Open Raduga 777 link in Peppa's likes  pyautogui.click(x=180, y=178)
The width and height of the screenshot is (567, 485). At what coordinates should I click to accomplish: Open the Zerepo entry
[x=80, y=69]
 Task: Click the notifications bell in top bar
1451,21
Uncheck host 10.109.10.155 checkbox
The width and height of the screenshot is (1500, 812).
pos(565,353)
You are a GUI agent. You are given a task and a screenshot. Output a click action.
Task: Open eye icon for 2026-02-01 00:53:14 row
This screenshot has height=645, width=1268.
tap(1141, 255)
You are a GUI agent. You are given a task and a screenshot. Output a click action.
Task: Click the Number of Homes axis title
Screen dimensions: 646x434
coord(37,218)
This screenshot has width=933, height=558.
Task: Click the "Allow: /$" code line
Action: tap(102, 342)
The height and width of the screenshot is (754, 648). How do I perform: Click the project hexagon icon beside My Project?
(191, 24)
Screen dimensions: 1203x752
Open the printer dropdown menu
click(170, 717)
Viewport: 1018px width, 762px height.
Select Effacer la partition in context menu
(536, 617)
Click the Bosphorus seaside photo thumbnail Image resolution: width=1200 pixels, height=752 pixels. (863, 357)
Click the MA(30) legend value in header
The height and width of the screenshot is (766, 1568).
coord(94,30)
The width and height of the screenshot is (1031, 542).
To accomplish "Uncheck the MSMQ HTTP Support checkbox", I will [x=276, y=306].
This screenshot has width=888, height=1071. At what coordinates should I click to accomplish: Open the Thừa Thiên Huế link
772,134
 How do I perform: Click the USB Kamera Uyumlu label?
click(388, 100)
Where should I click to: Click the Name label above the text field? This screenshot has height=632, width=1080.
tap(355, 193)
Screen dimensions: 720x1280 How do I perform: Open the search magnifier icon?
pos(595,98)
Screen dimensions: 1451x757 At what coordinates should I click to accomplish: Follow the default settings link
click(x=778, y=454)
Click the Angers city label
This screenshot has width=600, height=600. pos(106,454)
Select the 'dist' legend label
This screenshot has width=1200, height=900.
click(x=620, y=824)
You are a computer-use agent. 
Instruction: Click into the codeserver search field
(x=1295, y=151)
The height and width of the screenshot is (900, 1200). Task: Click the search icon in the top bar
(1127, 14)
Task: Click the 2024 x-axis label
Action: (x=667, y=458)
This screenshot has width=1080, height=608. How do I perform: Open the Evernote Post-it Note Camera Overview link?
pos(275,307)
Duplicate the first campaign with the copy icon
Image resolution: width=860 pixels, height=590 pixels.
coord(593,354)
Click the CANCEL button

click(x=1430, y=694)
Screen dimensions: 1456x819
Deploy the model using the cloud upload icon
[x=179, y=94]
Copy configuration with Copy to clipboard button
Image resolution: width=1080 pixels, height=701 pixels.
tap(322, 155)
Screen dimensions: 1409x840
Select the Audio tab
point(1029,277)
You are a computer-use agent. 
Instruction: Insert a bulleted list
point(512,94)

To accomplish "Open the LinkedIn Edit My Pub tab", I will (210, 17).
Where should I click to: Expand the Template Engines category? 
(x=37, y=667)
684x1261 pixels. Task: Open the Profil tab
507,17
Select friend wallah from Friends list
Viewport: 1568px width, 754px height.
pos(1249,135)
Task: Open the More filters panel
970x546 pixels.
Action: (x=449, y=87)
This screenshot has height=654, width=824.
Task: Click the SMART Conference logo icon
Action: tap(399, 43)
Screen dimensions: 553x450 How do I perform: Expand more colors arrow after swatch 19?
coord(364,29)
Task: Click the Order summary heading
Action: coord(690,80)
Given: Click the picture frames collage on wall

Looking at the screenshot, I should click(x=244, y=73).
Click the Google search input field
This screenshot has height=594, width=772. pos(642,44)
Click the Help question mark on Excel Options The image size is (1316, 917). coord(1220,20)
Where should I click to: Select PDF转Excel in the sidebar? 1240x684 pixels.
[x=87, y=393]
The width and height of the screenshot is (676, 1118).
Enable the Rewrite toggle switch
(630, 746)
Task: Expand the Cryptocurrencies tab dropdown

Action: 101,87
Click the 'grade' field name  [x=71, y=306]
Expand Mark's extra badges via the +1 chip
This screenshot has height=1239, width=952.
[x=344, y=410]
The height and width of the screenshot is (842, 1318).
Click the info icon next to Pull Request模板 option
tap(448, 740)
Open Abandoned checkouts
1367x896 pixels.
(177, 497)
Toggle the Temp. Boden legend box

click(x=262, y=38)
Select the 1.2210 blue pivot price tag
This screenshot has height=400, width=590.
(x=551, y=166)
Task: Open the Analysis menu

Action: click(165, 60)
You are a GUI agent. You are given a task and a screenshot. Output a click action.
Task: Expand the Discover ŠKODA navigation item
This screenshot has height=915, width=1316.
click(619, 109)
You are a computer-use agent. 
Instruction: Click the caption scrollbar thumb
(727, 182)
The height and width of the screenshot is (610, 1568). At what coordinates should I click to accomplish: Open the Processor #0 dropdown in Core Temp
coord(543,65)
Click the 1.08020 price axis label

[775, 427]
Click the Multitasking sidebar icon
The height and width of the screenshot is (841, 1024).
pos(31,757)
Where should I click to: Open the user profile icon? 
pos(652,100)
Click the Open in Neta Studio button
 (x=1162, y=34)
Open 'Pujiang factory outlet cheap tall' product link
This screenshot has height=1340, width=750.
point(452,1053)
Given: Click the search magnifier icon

# Instructions to follow
From the records above, transcribe exactly the run of lines that opens with the line holding "970x546 pixels." and closes with the line holding "Task: Expand the Discover", both included.

# Your solution
970x546 pixels.
Action: (x=449, y=87)
This screenshot has height=654, width=824.
Task: Click the SMART Conference logo icon
Action: tap(399, 43)
Screen dimensions: 553x450 How do I perform: Expand more colors arrow after swatch 19?
coord(364,29)
Task: Click the Order summary heading
Action: coord(690,80)
Given: Click the picture frames collage on wall

Looking at the screenshot, I should click(x=244, y=73).
Click the Google search input field
This screenshot has height=594, width=772. pos(642,44)
Click the Help question mark on Excel Options The image size is (1316, 917). coord(1220,20)
Where should I click to: Select PDF转Excel in the sidebar? 1240x684 pixels.
[x=87, y=393]
The width and height of the screenshot is (676, 1118).
Enable the Rewrite toggle switch
(630, 746)
Task: Expand the Cryptocurrencies tab dropdown

Action: 101,87
Click the 'grade' field name  [x=71, y=306]
Expand Mark's extra badges via the +1 chip
This screenshot has height=1239, width=952.
[x=344, y=410]
The height and width of the screenshot is (842, 1318).
Click the info icon next to Pull Request模板 option
tap(448, 740)
Open Abandoned checkouts
1367x896 pixels.
(177, 497)
Toggle the Temp. Boden legend box

click(x=262, y=38)
Select the 1.2210 blue pivot price tag
This screenshot has height=400, width=590.
(x=551, y=166)
Task: Open the Analysis menu

Action: click(165, 60)
You are a GUI agent. You are given a task and a screenshot. Output a click action.
Task: Expand the Discover ŠKODA navigation item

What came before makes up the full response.